Five Common Mistakes When Taking Qualified Charitable Distributions From Your IRA

Qualified Chari­table Distri­b­u­tions (QCDs) can be a valuable way to give to charities you want to support while helping you fulfill your Required Minimum Distri­b­ution (RMD). This strategy can reduce taxes and help provide some flexi­bility in your overall tax planning. Below we have outlined five common mistakes to avoid when taking QCDs.

  1. Not identi­fying the 70 ½ year age eligi­bility
    When the required minimum distri­b­ution for IRA owners was 70 ½, many people assumed this was directly connected to the eligible age for qualified chari­table distri­b­u­tions (QCDs). But when the SECURE Act was passed in 2019, it delayed the IRA required minimum distri­b­ution age to 72— but kept the eligible age for QCDs at 70 ½.

    To be clear: QCDs are not allowed until at least age 70 ½. If you are 70 and your birthday is on March 20, you would not be eligible for QCDs until September 20.

  2. Not distrib­uting money to a valid 501(c)(3) charity
    QCDs must be distributed to a 501(c)(3) charity. There are many entities you might assume to be chari­table organi­za­tions that are not—such as 501(c)(4) “social welfare” groups. To be sure a charity qualifies, verify directly with the charity or use websites such as www​.guidestar​.com, www​.chari​ty​nav​i​gator​.org, or www​.chari​ty​watch​.org.

  3. Not receiving a confir­mation letter from the charity that no goods or services were received
    One of the quali­fi­ca­tions for QCDs to be valid is that no goods or services can be received for your cash gift. The IRS requires the charity to mail you a confir­mation letter stating this. Be sure to keep this letter with your tax documents to substan­tiate your gift

  4. Not deducting the QCD amount from the reported 1099‑R income
    You might assume that your financial custodian will subtract QCD dollars distributed to charity from the taxable income on your 1099‑R tax form.

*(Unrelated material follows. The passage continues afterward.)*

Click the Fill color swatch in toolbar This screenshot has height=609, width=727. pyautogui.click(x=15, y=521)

However, custo­dians are not required to do so: it is your respon­si­bility to reduce your 1099‑R taxable income by the dollars distributed to charity.

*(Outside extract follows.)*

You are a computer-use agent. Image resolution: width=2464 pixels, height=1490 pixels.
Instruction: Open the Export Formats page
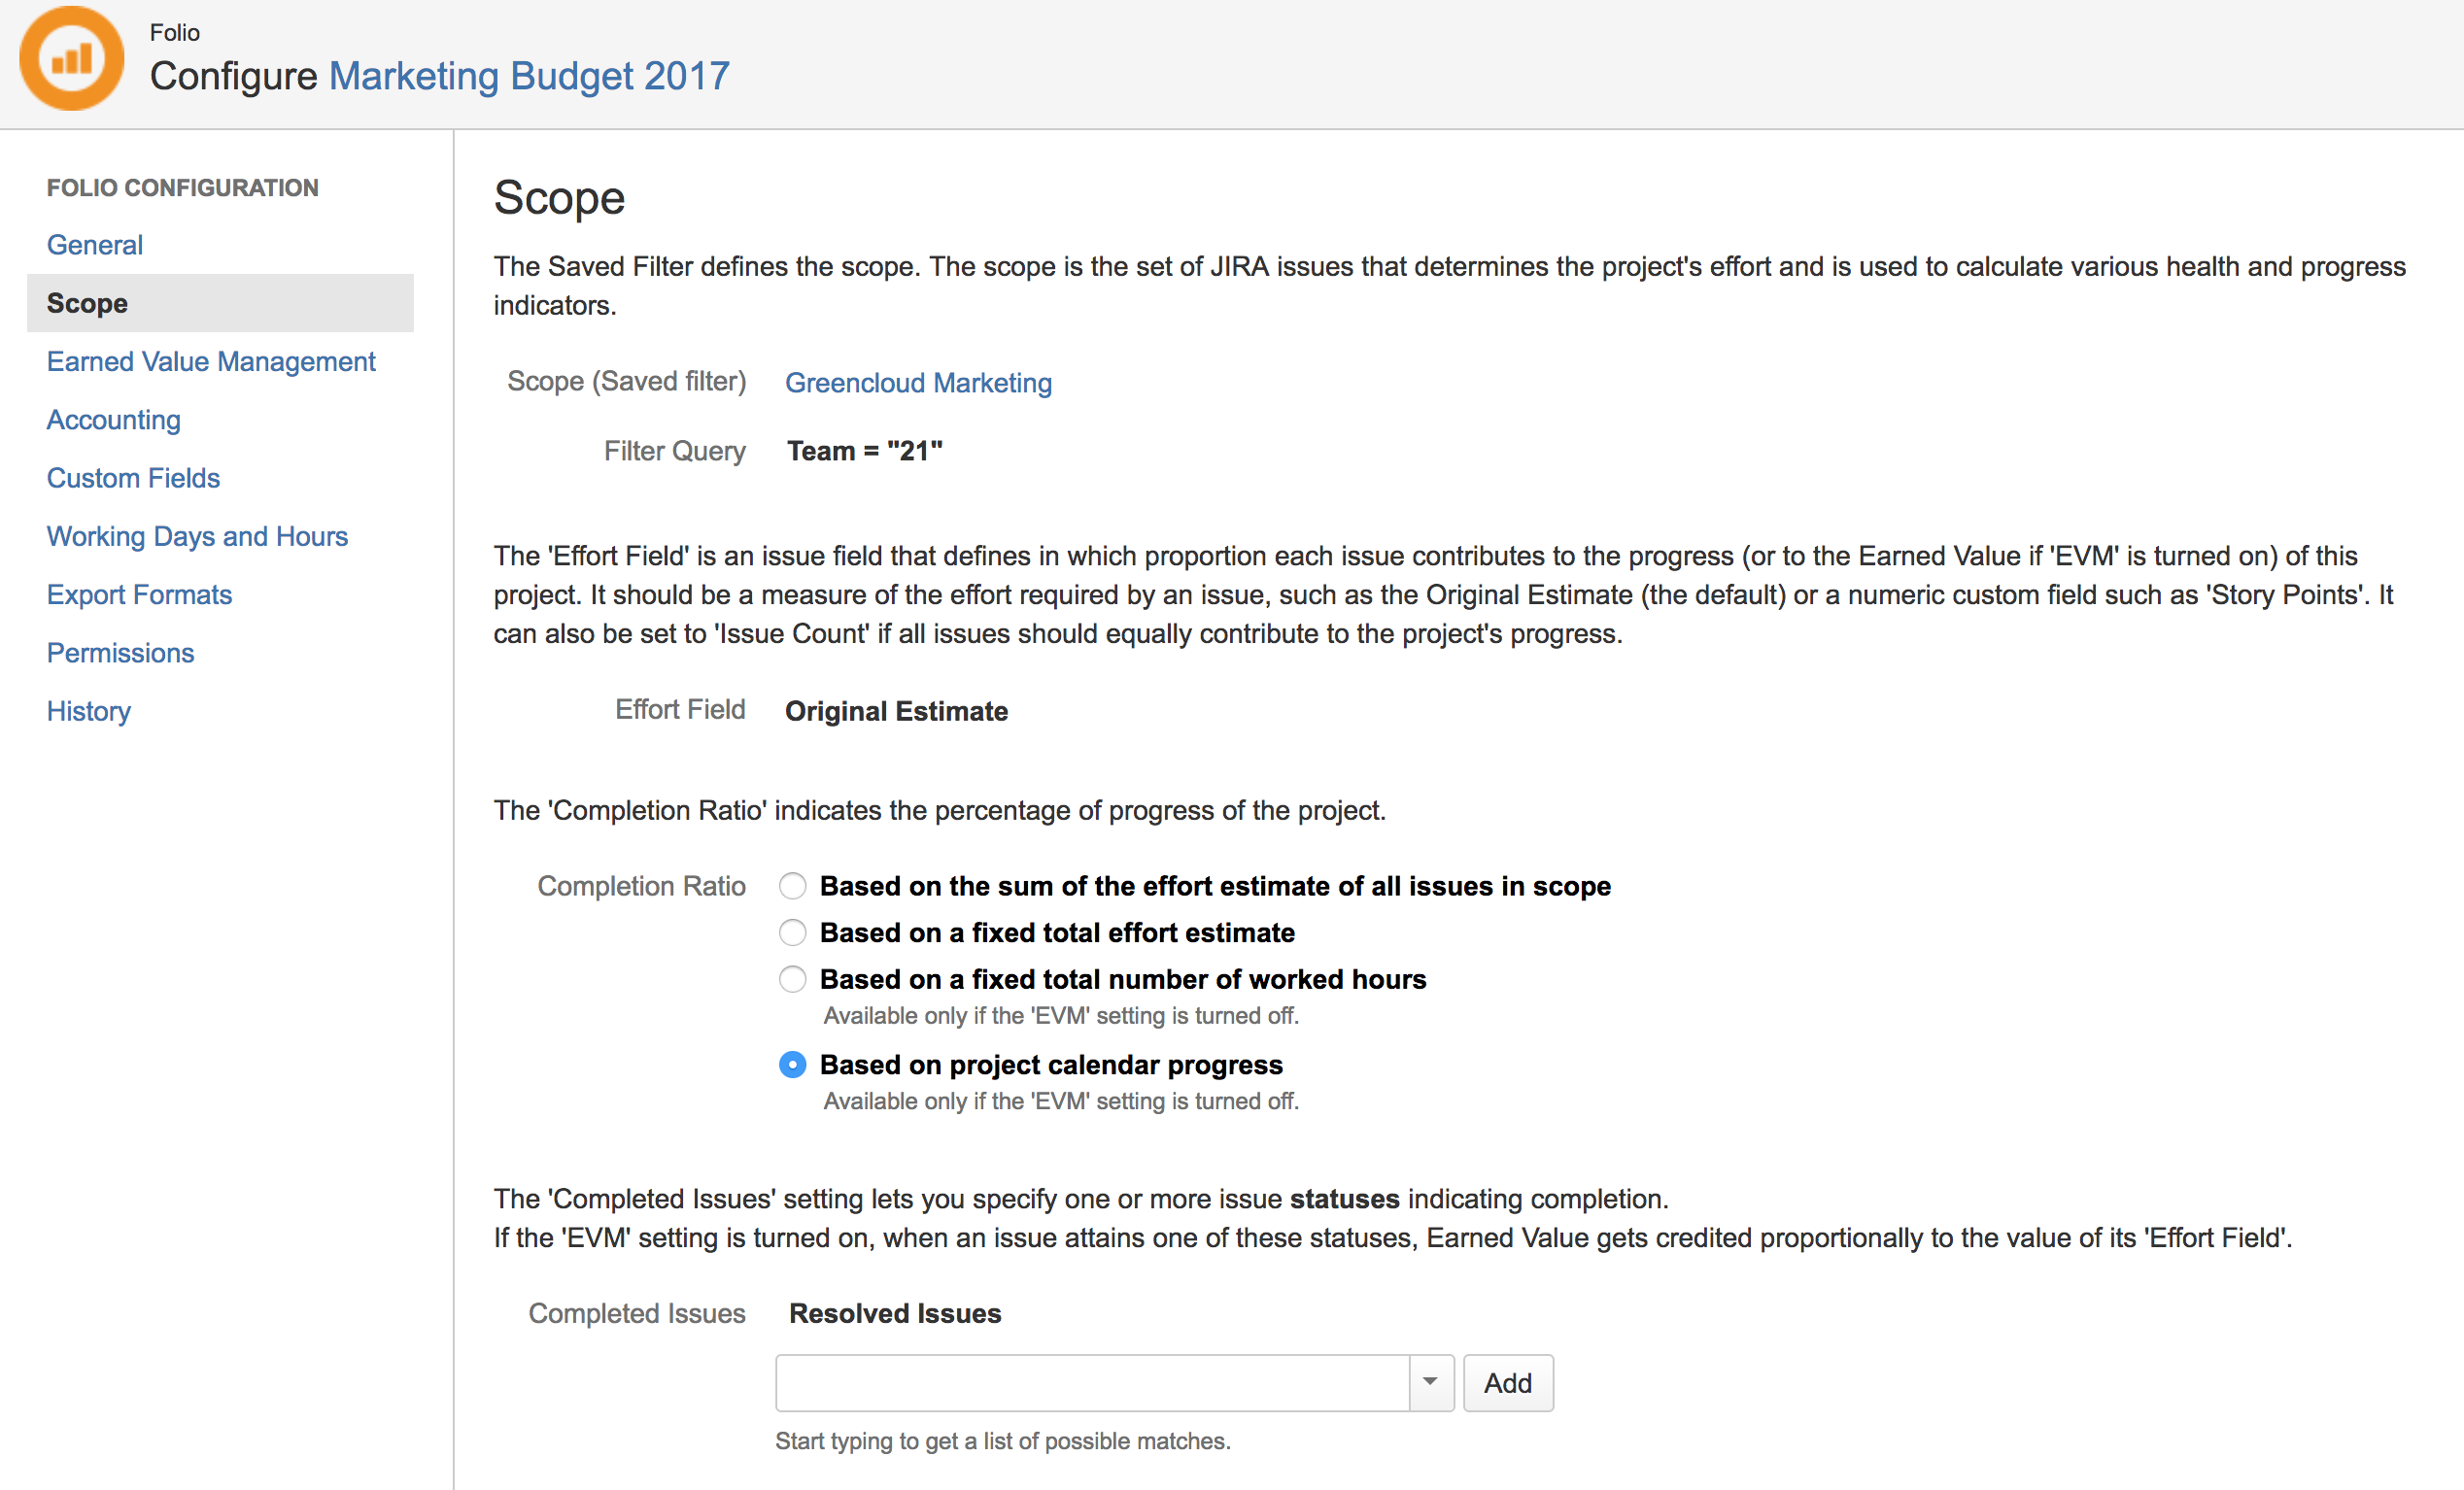point(139,594)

    If you are having a profes­sional prepare your taxes, they will have no way of knowing you gave money to a chari­table organi­zation from your IRA unless you notify them. Review your tax return to make sure the QCD amounts have lowered your taxable IRA distribution—and confirm that the taxable amount is correct. You should also verify the letters “QCD” appear next to the taxable amount on your 1040 tax form.

  5. Not under­standing the benefits of reducing taxable income
    Making chari­table gifts from your IRA instead of your checkbook can be an excellent tax management strategy. Doing so helps you to fulfill your required minimum distri­b­ution while reducing taxable income dollar for dollar. With lower taxable income, you may be able to keep more of your Social Security from being taxed, avoid increased Medicare premiums, and allow for possible Roth contri­bu­tions and other tax credits that phase out when taxable income is too high.